-------- Document text --------

Cecilia Roser, who works under the name Ce Roser, was born in Philadelphia, Pennsylvania in 1930. Roser has been active in New York City as an artist since the 1960s. Ever since childhood, Roser had been painting and drawing. While studying in Berlin, Roser learned of a female artist named Käthe Kollwitz. Kollwitz, who worked until the day she died, was an inspiration to Roser. Remarking that she would like to live that way too, Roser proceeded to emphasize the need for young artists, especially women, to find a fitting predecessor and mentor.
Roser studied under the Japanese calligrapher Hidai Nankoku (b. 1912) during his New York City visit. Roser later transferred the experience of rendering abstract characters on paper to painting on canvas. Although the experience with Hidai paid homage to her Asian ancestry, Roser’s work does not fall into the East Asian art tradition. According to Peter Townsend, Roser’s work seems “oriental only to those who don’t know oriental art.”
In addition to Kollwitz and Hidai, Roser admired Emil Nolde’s watercolors and the way Claude Monet transformed nature into paint. Hans Uhlmann, Charmion von Wiegand, and Sari Dienes also served as other mentors for her vivid, lively, and daringly delicate work.
Roser has stated that it is for others, not her, to say what tradition her art belongs to; yet many critics categorize her work as abstract. Abstract art focuses on what a person sees; i.e. color, shape, size, and scale, thus, it does not directly depict objects in the visible world. Roser’s work exemplifies the idea that art is a bridge between the verbal and pre-verbal world, a blending of the reality and perception of life.Roser believes that the “communication of painting can express the architecture, landscape, aerial views, free associations, random choices and unexpected juxtapositions of perceptions and feelings that constitute life experience.” Roser’s abstraction and distinct style of purposefully using colors has been described as “suggesting a symbolic language of earth and mountain topography.” That critique continues on to stress that her work is a great example of “perception shifts” and her abstraction is able to “engage the viewer through ambiguity.”

--------

- _What to do_
- a) Using the text on Ce Roser, explain why abstract art does not directly depict objects in the visible world.
- b) Condense the paragraph of the text on Ce Roser that begins "Roser studied under the Japanese calligrapher" into a short bulleted list that keeps its main facts.
- c) Carry the text on Ce Roser forward from its final sentence, in the same plain, informative style.

-------- Data segment --------

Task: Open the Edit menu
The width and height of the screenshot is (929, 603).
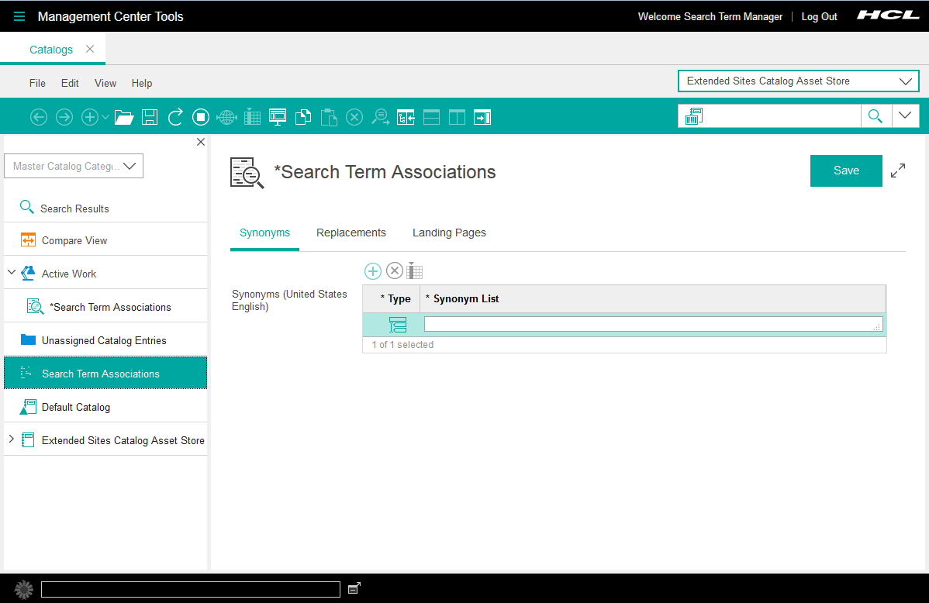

--------

- _Responses to the tasks_
- a) Abstract art focuses on what a person sees, such as color, shape, size, and scale. For that reason, it does not directly depict objects in the visible world.

- b)
- Roser studied under the Japanese calligrapher Hidai Nankoku (b. 1912) during his visit to New York City.
- She later carried the experience of rendering abstract characters on paper over to painting on canvas.
- The work with Hidai paid homage to her Asian ancestry, but her art does not belong to the East Asian tradition.
- Peter Townsend said her work seems "oriental only to those who don't know oriental art."

- c)
John Russell described her work as “something of the headlong imagery of Kandinsky’s early ‘Improvisations’” and referred to her “recognizable images which come and go” with color that is “everywhere light, clear, clean and free.” The use of expansive white space helps in her emphasis of crisp clean color which is used with distinct intention so much that Roser is regarded as “very good on the edges of her pictures, too, with plenty of action backed up into the corners.” This increase in white space, praised by many critics, came about as a translation of the sunlight that she saw flickering on the Hudson River from her New York studio.
While some critics claim that her work is “best suited for water color,” Roser’s style is bold, vibrant and unintentionally intimate. Her colorful style and broad brush strokes “become abstract elements that float over the picture plane.” The organic nature of her paintings reflect a process based on feeling and through the rhythm and underlying harmony, viewers are given a pleasurable experience for the eyes. Roser’s work embodies childlike verve and spirited expression while remaining seemingly delicate.